Now, a $1.2 million grant announced Wednesday will provide additional staff and services to assess more first-time offenders, a step that has been lacking because of budget shortfalls.
Advocates say that early help could help keep the youths “out of the deep end” of the criminal justice system.
Mayor Alvin Brown and officials with several state and area organizations announced the three-year grant, part of $8.4 million that was awarded throughout the state for the cause.
Youths arrested are taken to the center, where they are screened. Those screenings can show indicators of mental health and substance abuse issues, but a full assessment isn’t performed on 60 percent of the offenders.
The goal is to have the youths diagnosed, treated and kept out of jail.
An official in the State Attorney’s Office called mental health issues a “major concern.”
“A lot of kids are going to prison based on never being assessed for mental health,” said Alan Louder, office director of juvenile diversion.
With the grant, Gateway Community Services will hire several more counselors who could do assessments in the facility and at the homes of the youths who are released. Once diagnosed, they would then be referred to the proper programs within the System of Care Initiative, which was awarded a $9 million grant in 2010 to better meet the needs of youths with serious emotional disturbances.
The $1.2 million grant is projected to help 900 juveniles over the three years and will be monitored by the Jacksonville Journey Oversight Committee.
Dr.
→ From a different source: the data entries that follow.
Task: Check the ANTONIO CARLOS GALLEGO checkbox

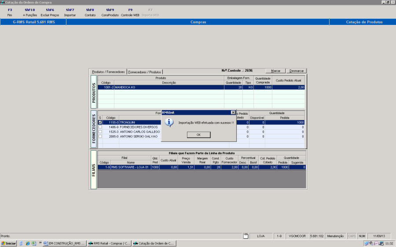Action: [x=100, y=132]
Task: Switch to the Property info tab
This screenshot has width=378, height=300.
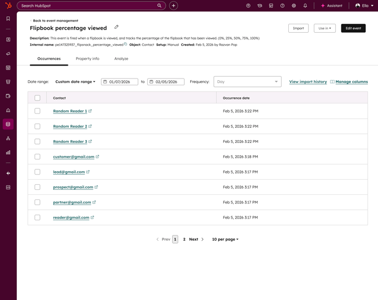Action: coord(87,59)
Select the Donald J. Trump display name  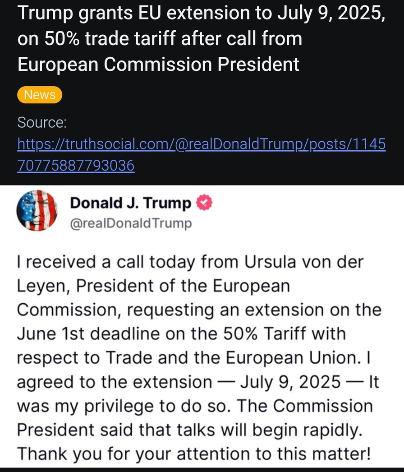pos(131,203)
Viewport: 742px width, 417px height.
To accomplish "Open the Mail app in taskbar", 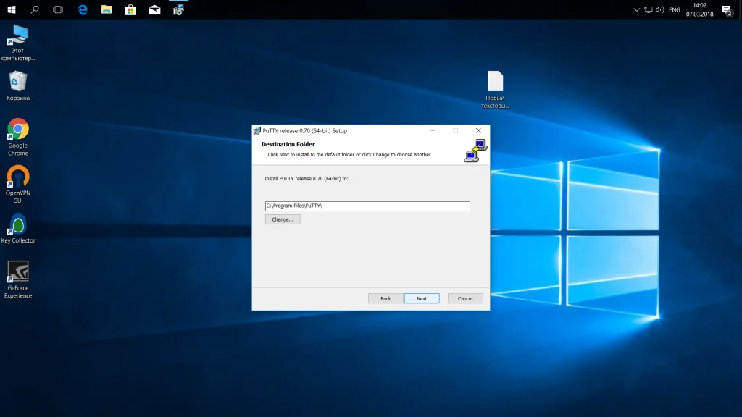I will coord(154,9).
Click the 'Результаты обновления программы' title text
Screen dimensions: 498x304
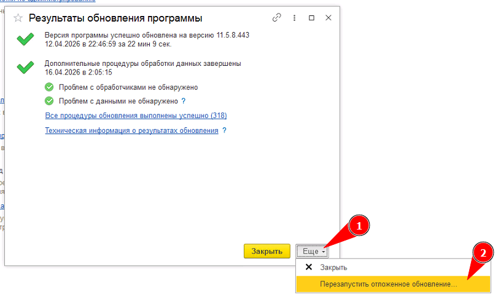point(115,19)
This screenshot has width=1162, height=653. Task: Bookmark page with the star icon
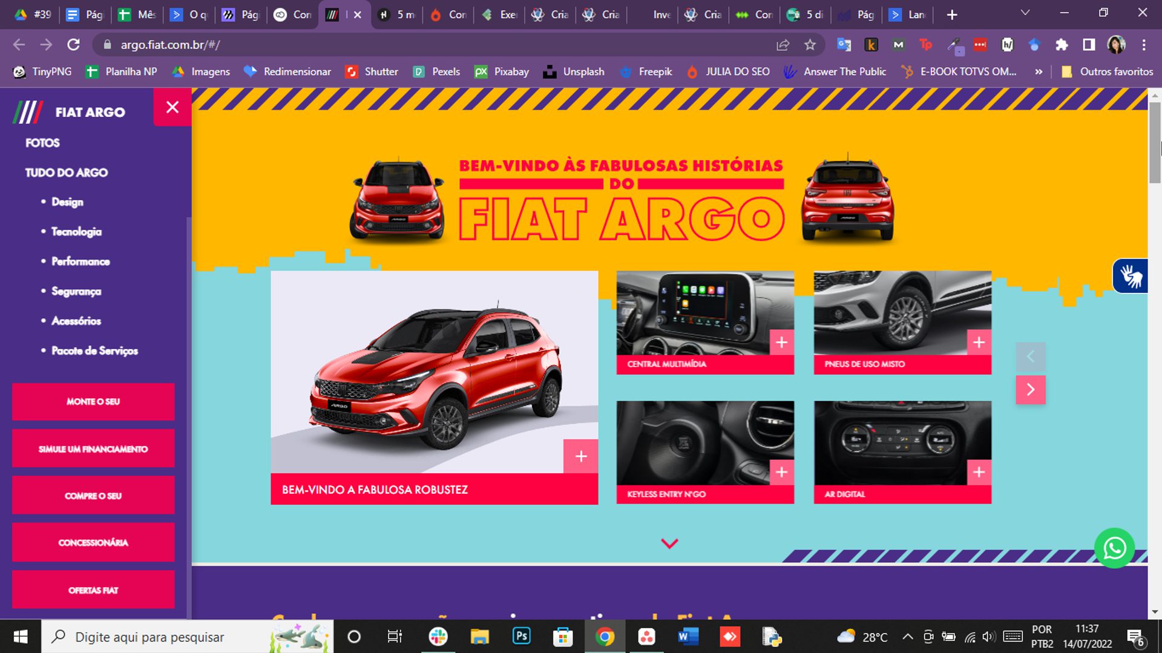tap(810, 45)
Jeffrey Goldhagen, a pediatrician with UF Health and a children’s mental health advocate, called funding for the services “critically important” to children and teens who are at greatest risk.
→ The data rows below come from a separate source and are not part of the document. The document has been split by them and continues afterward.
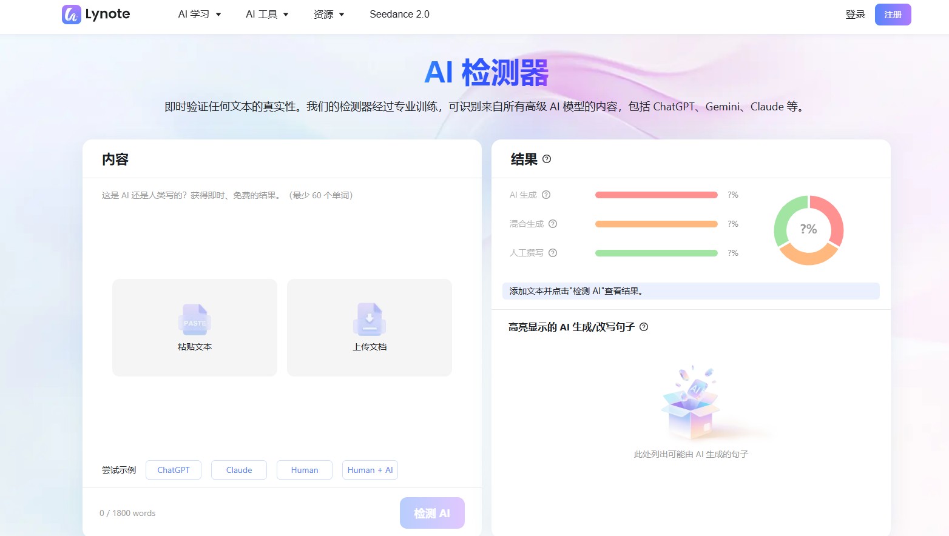The height and width of the screenshot is (536, 949).
Task: Open the AI 工具 dropdown
Action: pyautogui.click(x=267, y=14)
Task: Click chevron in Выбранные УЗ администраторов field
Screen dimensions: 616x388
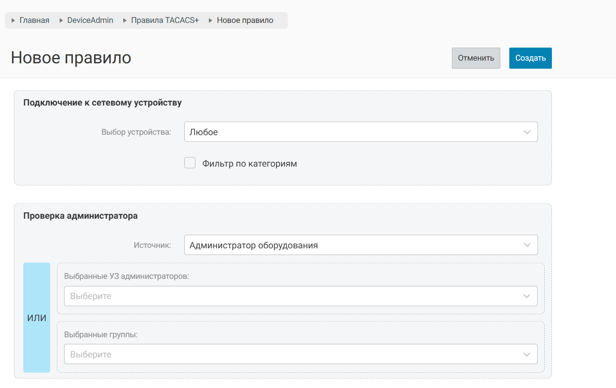Action: tap(527, 296)
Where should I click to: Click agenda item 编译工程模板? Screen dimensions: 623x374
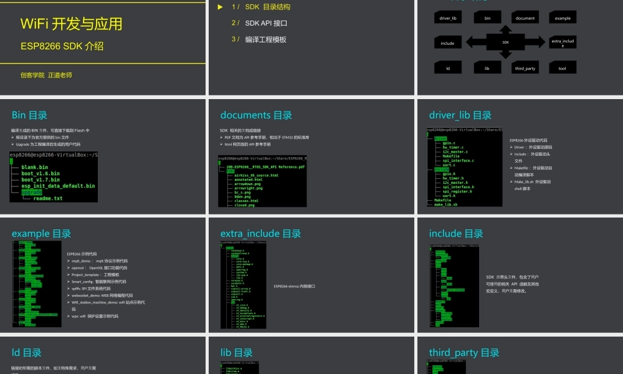click(265, 39)
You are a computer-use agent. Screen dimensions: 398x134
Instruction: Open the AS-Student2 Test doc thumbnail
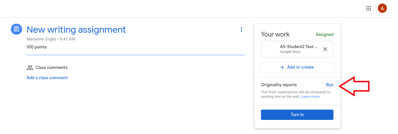pos(269,49)
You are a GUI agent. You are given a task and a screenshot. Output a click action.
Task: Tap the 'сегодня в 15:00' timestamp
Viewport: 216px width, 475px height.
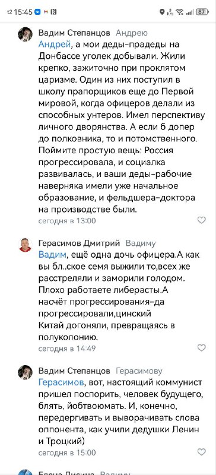coord(67,452)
State spending for mental health agencies ranks low on the national average, but Goldhagen said the community has rallied around the need for mental health services and is recognized as a leader in its response.
“Jacksonville has rapidly emerged as a community on the cutting edge of developing systems of care and approaches to dealing with mental health,” he said.
Brown added the mental health component and funding as the fourth part of his Youth Initiative.
“The goal is to keep kids out of trouble, prevent crime and ensure a safer community for everyone in Jacksonville,” Brown said. “Too often, kids with mental health and substance abuse problems fall into the shadows. … Early intervention is crucial.”
The first three areas of Brown’s Youth Initiative deal with expanding his summer jobs programs for teens; allocating additional funds for Teen Court and Neighborhood Accountability Boards
that provide alternatives to arrest and detention; and setting up a Young Leaders Advisory Council comprising high school juniors and seniors with leadership potential.
Many of the first-time offenders brought to the Juvenile Assessment Center are at a critical point.